Mansions in Detroit owned (at one time) by the Fisher family, by address
| Address | Neighborhood | Architect | Year | Area | Brother | Status |
|---|---|---|---|---|---|---|
| 54 Arden Park Boulevard | Arden Park-East Boston | George D. Mason | 1918 | 10,800 sq. ft. | Frederick J. | Private residence |
| 670 West Boston Boulevard | Boston-Edison | George D. Mason | 1915 | 18,000 sq. ft. | Charles T. | Private residence |
| 1791 Wellesley Drive | Palmer Woods | Richard H. Marr | 1925 | 20,000 sq. ft. | William A. | Fire in 1994; demolished |
| 383 Lenox Avenue | Jefferson–Chalmers | C. Howard Crane | 1928 | 22,000 sq. ft. | Lawrence P. | Bhaktivedanta Cultural Center |
| 892 West Boston Boulevard | Boston-Edison | Richard H. Marr | 1923 | 10,000 sq. ft. | Edward F. | Private residence |
| 1771 Balmoral Drive | Palmer Woods | Richard H. Marr | 1926 | 20,000 sq. ft. | Alfred J. | Private residence |

== Milestones ==
- 1930 – Slanted windshields for reduced glare
- 1933 – "No-Draft" ventilation, also known as Ventiplanes
- 1934 – One-piece steel "turret top" roofs
- 1935 – Former Durant Motors plant in Lansing, Michigan, opens
- 1936 – Dual windshield wipers
- 1959 – Produced bodies for GM's first unibody car – The 1960 Chevrolet Corvair
- 1969 – Fisher's "Side Guard Beam" is introduced. Ternstedt Division merged into Fisher Body.
- 1974 – Introduced GM's first ignition interlock system
- 1974 – Produced GM's first airbag
- 1979 – Fisher Northern Ireland established, opens plant in Dundonald, Northern Ireland
- 1984 – Fisher Body Division dissolves, with its operations transferred to other GM divisions.
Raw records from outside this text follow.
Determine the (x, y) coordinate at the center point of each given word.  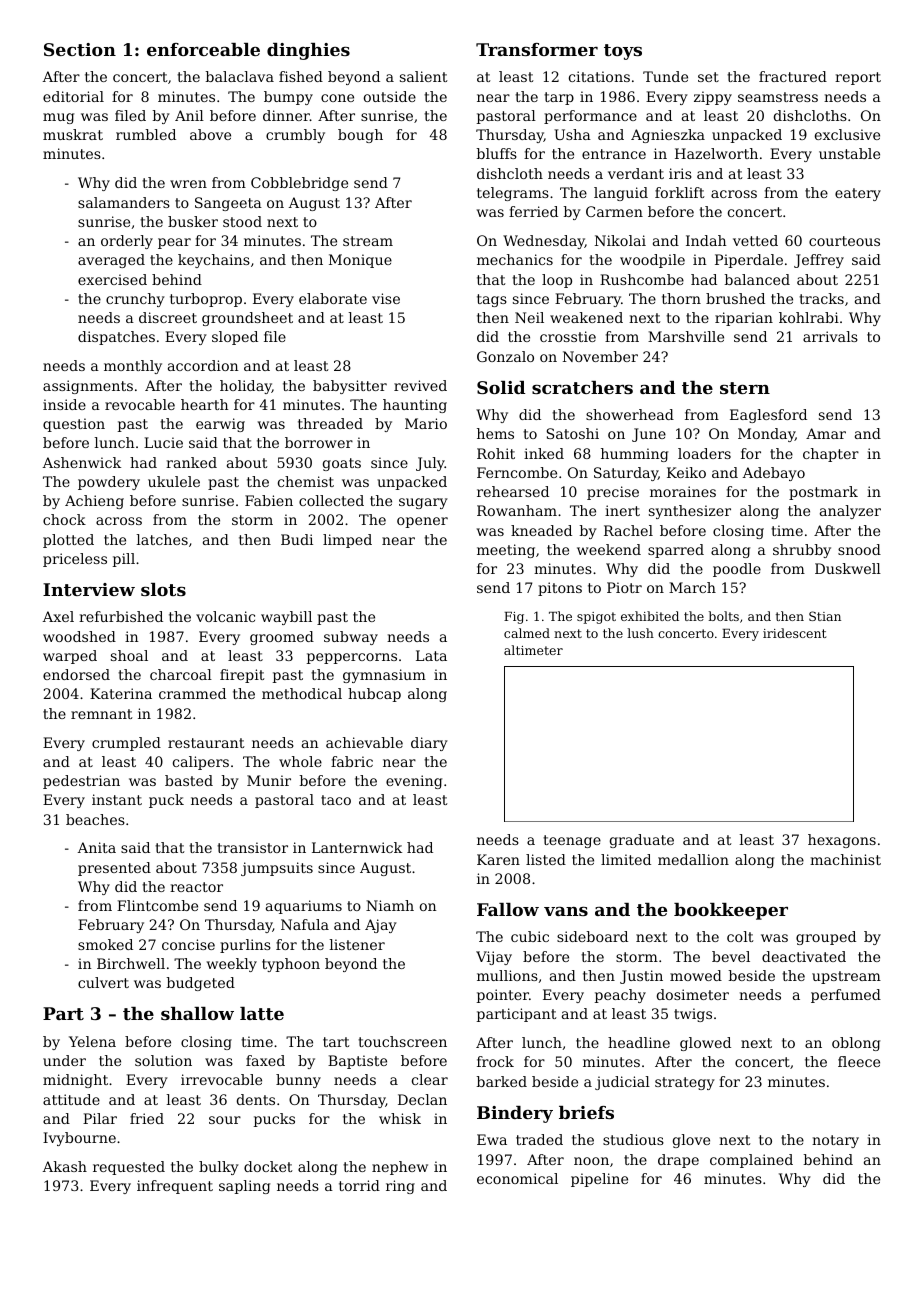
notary (835, 1141)
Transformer (537, 49)
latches (162, 539)
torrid (359, 1185)
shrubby (802, 551)
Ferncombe (517, 472)
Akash (65, 1166)
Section (80, 49)
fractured (793, 76)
These include newly created Fisher Guide Division, Chevrolet-Pontiac-Canada Group, and Buick-Oldsmobile-Cadillac Group.
- 1988 – Fisher Guide closes Hamilton/Fairfield, Ohio, facility
- 1989 – Fisher Guide merges with Inland Division to become Inland Fisher Guide
- 1990 – Inland Fisher Guide closes Elyria, Ohio, facility
- 1995 – Inland Fisher Guide absorbed into Delphi Automotive Systems
- 2008 – Fisher Coachworks, LLC, officially launches and begins development of the GTB-40 transit bus
- 2010 – Fisher Coachworks, LLC, folds and is liquidated the following year.

==Other products==
- Aircraft
- Fisher P-75 Eagle

== Sport ==
In 1979, General Motors established a Fisher Body plant in Dundonald, Northern Ireland. The workers of the site established Fisher Body Football Club, and competed in the Northern Amateur Football League. They achieved silverware, winning Division 1C and the Cochrane Corry Cup. Due to ongoing success, they established a reserves team.

Northern Ireland Premiership legend Glenn Ferguson played for Fisher Body before being picked up by Ards F.C.